I spotted a much enlarged replica of one of the ivory heads of Alexander that adorn the supper couch that was found in Philip II’s tomb. Alongside it was engraved the oath that Alexander took with 9,000 of his officers, Greek and Persian. The oath begins, “It is my wish, now that wars are coming to an end, that you should all be happy in peace. From now on, let all mortals live as one people, in fellowship, for the good of all. See the whole world as your homeland, with laws common to all, where the best will govern, regardless of their race.” An airport, a modern crossroads for people from all over the world, was an appropriate place, I thought.
When I checked my bag through, the attendant told me that I was travelling alone, she had a special offer for me.

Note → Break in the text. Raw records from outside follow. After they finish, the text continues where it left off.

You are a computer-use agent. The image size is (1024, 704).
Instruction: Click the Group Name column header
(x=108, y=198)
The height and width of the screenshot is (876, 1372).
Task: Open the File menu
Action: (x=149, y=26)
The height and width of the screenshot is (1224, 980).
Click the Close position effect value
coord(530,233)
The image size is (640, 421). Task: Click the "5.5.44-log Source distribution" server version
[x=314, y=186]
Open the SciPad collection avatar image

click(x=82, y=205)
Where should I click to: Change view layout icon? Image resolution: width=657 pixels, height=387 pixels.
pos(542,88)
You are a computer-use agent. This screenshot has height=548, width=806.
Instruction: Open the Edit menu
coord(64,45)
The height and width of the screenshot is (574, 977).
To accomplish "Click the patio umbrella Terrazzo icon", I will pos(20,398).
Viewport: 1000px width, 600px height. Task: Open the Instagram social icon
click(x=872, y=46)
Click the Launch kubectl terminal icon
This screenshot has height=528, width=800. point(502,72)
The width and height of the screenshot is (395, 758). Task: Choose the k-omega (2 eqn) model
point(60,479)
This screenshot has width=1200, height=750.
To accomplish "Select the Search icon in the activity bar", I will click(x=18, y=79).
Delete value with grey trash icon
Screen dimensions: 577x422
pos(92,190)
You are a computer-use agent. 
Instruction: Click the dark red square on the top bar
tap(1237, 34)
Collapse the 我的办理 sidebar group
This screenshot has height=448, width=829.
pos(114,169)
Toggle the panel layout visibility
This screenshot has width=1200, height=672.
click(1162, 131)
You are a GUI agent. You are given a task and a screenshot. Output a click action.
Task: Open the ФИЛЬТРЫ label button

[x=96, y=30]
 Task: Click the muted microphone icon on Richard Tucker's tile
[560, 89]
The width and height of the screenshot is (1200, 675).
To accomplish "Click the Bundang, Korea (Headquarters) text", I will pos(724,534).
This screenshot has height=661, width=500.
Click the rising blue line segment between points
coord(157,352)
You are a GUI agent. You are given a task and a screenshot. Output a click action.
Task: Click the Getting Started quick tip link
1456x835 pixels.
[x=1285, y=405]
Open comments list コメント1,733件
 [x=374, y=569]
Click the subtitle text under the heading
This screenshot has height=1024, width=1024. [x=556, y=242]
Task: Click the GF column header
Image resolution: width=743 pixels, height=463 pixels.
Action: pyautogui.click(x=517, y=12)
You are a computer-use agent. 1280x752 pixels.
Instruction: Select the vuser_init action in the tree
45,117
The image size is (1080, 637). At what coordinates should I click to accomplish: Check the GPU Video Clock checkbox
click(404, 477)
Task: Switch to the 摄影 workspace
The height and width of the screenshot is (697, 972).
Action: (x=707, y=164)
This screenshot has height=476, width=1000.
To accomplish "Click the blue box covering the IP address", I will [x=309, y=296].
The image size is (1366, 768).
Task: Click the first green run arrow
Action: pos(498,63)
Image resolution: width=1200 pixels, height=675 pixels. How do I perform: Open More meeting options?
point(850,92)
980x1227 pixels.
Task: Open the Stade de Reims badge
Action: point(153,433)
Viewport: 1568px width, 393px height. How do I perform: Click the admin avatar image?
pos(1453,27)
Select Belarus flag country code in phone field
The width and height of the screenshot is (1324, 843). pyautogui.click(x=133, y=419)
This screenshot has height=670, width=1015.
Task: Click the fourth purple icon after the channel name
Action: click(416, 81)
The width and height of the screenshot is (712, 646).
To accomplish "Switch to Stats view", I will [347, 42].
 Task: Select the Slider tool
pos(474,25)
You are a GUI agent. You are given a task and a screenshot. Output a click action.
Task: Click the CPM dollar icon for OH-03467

The flight was fully booked, so she could offer me one hundred and twenty-five euros cash, and a discounted flight anywhere in the next twelve months if I’d accept going on the next flight at 5:30! I must admit, I considered it for a few seconds, but I wouldn’t get to Athens till 7:30pm and I had a car booked and a hotel in Mati on the coast. I’d also exhausted things to do in Thessaloniki airport and didn’t want to spend another two hours there. I turned the offer down.
I didn’t really get it though. What’s wrong with fully booked? I’ve heard that airlines deliberately overbook, to cover themselves against empty seats. Maybe it’s true. I wondered on the plane if anyone had taken up the offer – maybe some lucky backpacker.
I picked up my car at Athens airport – a bright red Leon hatchback – and drove to Mati. My hotel was in a quiet tree-lined avenue, and I found a parking spot nice and close. A nice easy finish for a long day.